▶ _CHECK YOUR UNDERSTANDING_
- 1) Say whether each statement agrees with the blog post on Alaska's mental health care system. Answer yes or no for each, and quote the text's deciding words exactly. (a) The author calls for increasing the budget for mental health services rather than cutting it. (b) The author says a proper diagnosis in Alaska comes only from non-physicians. (c) The comment on the post holds that every mental illness can be cured.
- 2) Write out the blog post on Alaska's mental health care system word for word, from "We have had" up to and including "some are not.".
** EXCERPT PROVIDED follows **
Dr. Mark Viner Discusses Why Our Mental Health Care System Is Screwed Up, In Alaska It's Worse-Update

Update: It was brought to my attention I had placed two part one videos on this post. I replaced one of them with part two.

Dr. Mark Viner receiving an Exemplary Psychiatrist award from NAMI.
He is a compassionate psychiatrist who seeks to decrease the stigma of mental health issues. In his videos he often uses unusual tactics to keep the viewer's attention. He discusses the patient having input into their treatment and getting the patient to trust so they will voluntarily admit themselves for help rather than have to be committed. When the patient feels like they are a partner rather than being forced there is more success and treatment is designed more in alignment to that patient's personality. It is hard to have success without trust. In a diverse state like Alaska with many different tribes of Native people who have differing cultural needs this should be an essential part of treatment. Instead bullying, gossiping about clients, lack of education of practitioners and difficulty with access to care cause those who need mental health care to simply stop trying or even avoid treatment due to the trauma secondary to attempts to do so. We have a dangerously inadequate mental health system in Alaska, rather than decrease the budget for those services by $8.3 million, we should be increasing it. That should include mandatory education for mental health practitioners. I can only get a proper diagnosis from a psychiatrist in Alaska, several have agreed on PTSD, but I get all kinds of crazy, abusive, retaliatory misdiagnoses from non-physicians (even though my PTSD is extremely obvious). The difference is education requirements and of course those who are giving retaliatory diagnoses and gossiping are in need of treatment themselves if you get my drift.

We have had many stories in Alaska with tragic outcomes when it was clear someone needed treatment often for a long time. They may even ask for help and get turned down, even twice in one day before they become violent and are then arrested and funneled to the prison system. I have had the experience of trying to see a psychiatrist several times before I had a suicidal/dissociative meltdown that got me charged with felonies rather than sent for treatment secondary to PTSD from workplace bullying. I have also called the suicide hotline and gotten this response, "I don't know why they are sending those calls to us." There is just no excuse for this.

1 comment:

Anonymous said...

Everyone has some degree of mental illness. A person's environment affects who they are. Some are curable; some are not.
** End of EXCERPT PROVIDED **
** EXTRACTED RECORDS follows **
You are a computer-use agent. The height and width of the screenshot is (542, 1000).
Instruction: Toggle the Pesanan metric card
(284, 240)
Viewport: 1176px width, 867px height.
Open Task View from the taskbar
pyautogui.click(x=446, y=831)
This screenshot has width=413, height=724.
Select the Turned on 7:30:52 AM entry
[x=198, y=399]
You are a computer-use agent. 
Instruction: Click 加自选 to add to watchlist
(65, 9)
** End of EXTRACTED RECORDS **
** EXTRACTED RECORDS follows **
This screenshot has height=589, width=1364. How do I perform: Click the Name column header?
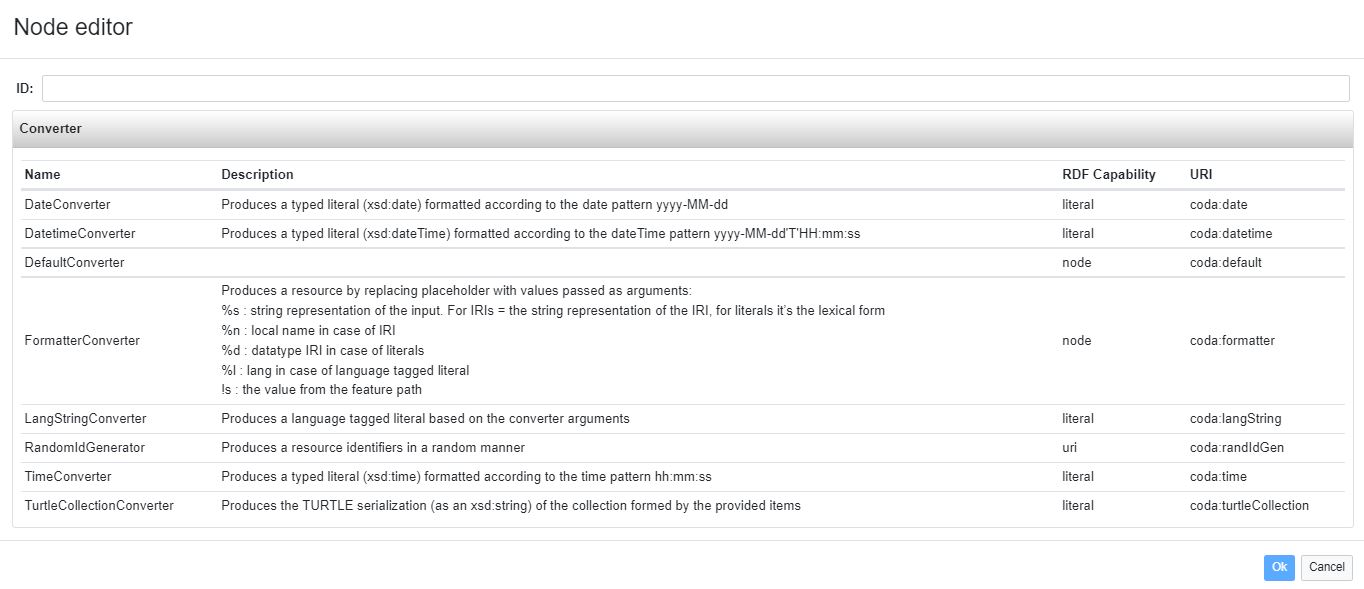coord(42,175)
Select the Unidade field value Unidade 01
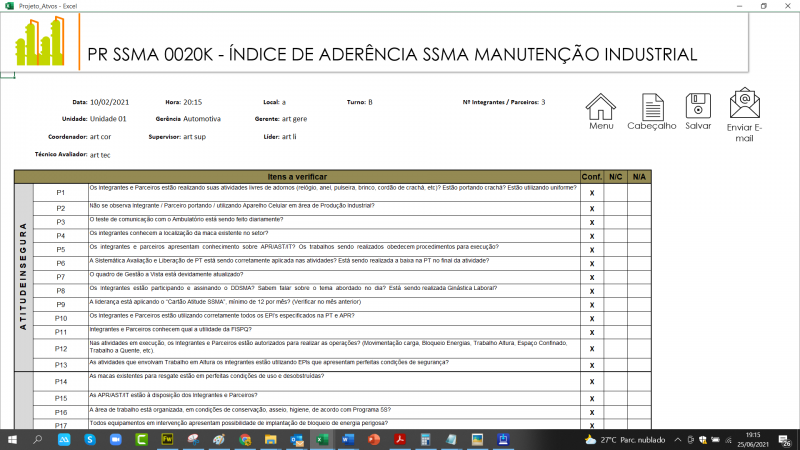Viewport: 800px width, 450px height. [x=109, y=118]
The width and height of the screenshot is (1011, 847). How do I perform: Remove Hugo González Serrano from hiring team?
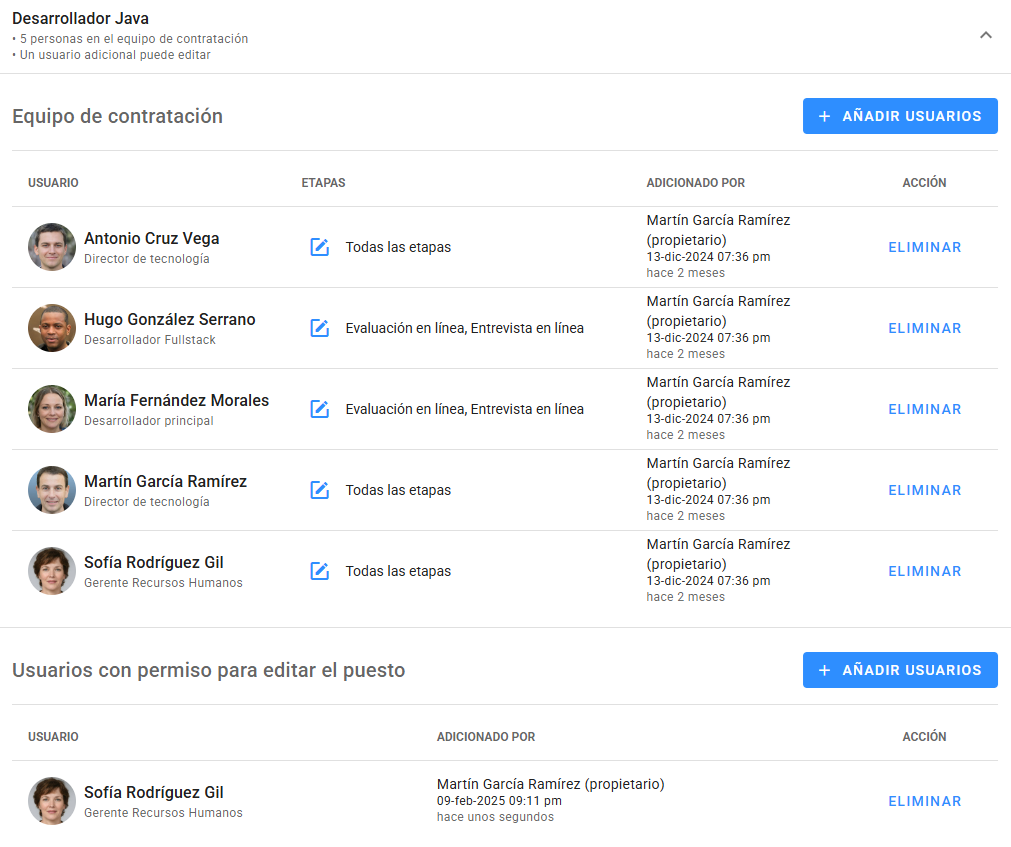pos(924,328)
** End of EXTRACTED RECORDS **
** EXTRACTED RECORDS follows **
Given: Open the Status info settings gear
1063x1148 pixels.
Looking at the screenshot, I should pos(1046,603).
** End of EXTRACTED RECORDS **
▶ _TASK SOLUTIONS_
- 1)
(a) Yes: "rather than decrease the budget for those services by $8.3 million, we should be increasing it."
(b) No: "I can only get a proper diagnosis from a psychiatrist in Alaska"
(c) No: "Some are curable; some are not."

- 2)
We have had many stories in Alaska with tragic outcomes when it was clear someone needed treatment often for a long time. They may even ask for help and get turned down, even twice in one day before they become violent and are then arrested and funneled to the prison system. I have had the experience of trying to see a psychiatrist several times before I had a suicidal/dissociative meltdown that got me charged with felonies rather than sent for treatment secondary to PTSD from workplace bullying. I have also called the suicide hotline and gotten this response, "I don't know why they are sending those calls to us." There is just no excuse for this.

1 comment:

Anonymous said...

Everyone has some degree of mental illness. A person's environment affects who they are. Some are curable; some are not.